18 And David he fled and he escaped and he went to Samuel Ramah towards and he told to him all that he had done to him Saul and he went he and Samuel and they dwelt (at Naioth. *Q(k)*)
Intussen was David gevlucht en had hij zich in veiligheid gesteld. Hij kwam bij Samuël in Rama, vertelde hem alles wat Saul hem had aangedaan en nam met Samuël zijn intrek in het profetenhuis te Rama.
19 And it was told to Saul saying there! David ([is] at Naioth *Q(k)*) in Ramah.
Doch men berichtte aan Saul, dat David in het profetenhuis te Rama vertoefde;
20 And he sent Saul messengers to fetch David and he saw [the] company of the prophets prophesying and Samuel [was] standing chief over them and it was on [the] messengers of Saul [the] spirit of God and they prophesied also they.

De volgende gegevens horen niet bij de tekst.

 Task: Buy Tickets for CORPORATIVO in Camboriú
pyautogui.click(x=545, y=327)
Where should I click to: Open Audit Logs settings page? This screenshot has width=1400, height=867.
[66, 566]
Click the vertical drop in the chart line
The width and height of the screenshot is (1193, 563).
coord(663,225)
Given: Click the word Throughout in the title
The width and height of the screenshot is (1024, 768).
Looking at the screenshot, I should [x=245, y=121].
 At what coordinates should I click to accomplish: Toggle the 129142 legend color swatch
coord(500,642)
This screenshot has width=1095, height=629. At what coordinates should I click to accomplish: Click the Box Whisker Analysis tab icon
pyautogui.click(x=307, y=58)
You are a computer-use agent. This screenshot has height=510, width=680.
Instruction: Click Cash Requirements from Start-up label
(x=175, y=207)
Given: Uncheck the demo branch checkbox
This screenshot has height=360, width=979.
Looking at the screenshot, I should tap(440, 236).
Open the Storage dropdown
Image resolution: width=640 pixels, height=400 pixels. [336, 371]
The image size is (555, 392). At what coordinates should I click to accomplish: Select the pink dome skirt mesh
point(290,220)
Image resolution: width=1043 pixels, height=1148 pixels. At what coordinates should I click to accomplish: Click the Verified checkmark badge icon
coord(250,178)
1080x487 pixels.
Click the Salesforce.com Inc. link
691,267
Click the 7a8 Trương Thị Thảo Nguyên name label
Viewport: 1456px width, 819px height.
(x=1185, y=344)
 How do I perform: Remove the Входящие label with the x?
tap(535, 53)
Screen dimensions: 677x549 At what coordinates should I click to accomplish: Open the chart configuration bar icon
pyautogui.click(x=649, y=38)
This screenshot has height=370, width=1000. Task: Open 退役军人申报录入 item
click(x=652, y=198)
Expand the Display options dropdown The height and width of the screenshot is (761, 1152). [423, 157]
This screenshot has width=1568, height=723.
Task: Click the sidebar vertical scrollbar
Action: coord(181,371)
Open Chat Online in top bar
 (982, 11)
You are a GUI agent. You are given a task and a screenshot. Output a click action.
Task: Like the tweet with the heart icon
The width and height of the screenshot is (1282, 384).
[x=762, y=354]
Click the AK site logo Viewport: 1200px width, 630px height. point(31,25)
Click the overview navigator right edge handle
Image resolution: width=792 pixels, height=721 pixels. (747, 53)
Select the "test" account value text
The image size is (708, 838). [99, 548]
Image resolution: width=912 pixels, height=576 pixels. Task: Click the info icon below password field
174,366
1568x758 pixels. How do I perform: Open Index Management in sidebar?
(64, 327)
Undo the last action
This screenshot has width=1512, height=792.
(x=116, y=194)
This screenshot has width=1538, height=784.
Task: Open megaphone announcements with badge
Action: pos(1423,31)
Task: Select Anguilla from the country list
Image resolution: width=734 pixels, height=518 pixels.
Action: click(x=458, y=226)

daarom zond Saul boden, om David gevangen te nemen. Maar toen zij de groep profeten zagen profeteren met Samuël als leider aan het hoofd, kwam de geest van God over de boden van Saul, en begonnen ook zij te profeteren.
21 And people told to Saul and he sent messengers other and they prophesied also they and he repeated Saul and he sent messengers third and they prophesied also they.
Toen dit aan Saul bekend werd, zond hij andere boden, die eveneens profeteerden. Voor de derde maal zond Saul boden; maar ook zij gingen profeteren.
22 And he went also he Ramah towards and he came to a cistern great which [is] in Secu and he asked and he said where? [are] Samuel and David and someone said there! (at Naioth *Q(k)*) in Ramah.
Daarom ging hij zelf naar Rama. Bij de grote put in Sekoe aangekomen, vroeg hij: Waar zijn Samuël en David? Men antwoordde hem: In het profetenhuis te Rama.
23 And he went there to (Naioth *Q(k)*) in Ramah and it was on him also he [the] spirit of God and he went continuously and he prophesied until came he (at Naioth *Q(k)*) in Ramah.
Hij ging dus vandaar naar het profetenhuis te Rama. Maar toen kwam ook op hem de geest van God; al voortgaande profeteerde hij, totdat hij in het profetenhuis te Rama aankwam.
24 And he stripped off also he clothes his and he prophesied also he before Samuel and he fell down naked all the day that and all the night there-fore people say ¿ also [is] Saul among the prophets.
Daar rukte hij zich de klederen van het lijf, profeteerde in het bijzijn van Samuël, en bleef heel die dag en nacht naakt liggen. Daarom zegt men: Behoort ook Saul bij de profeten?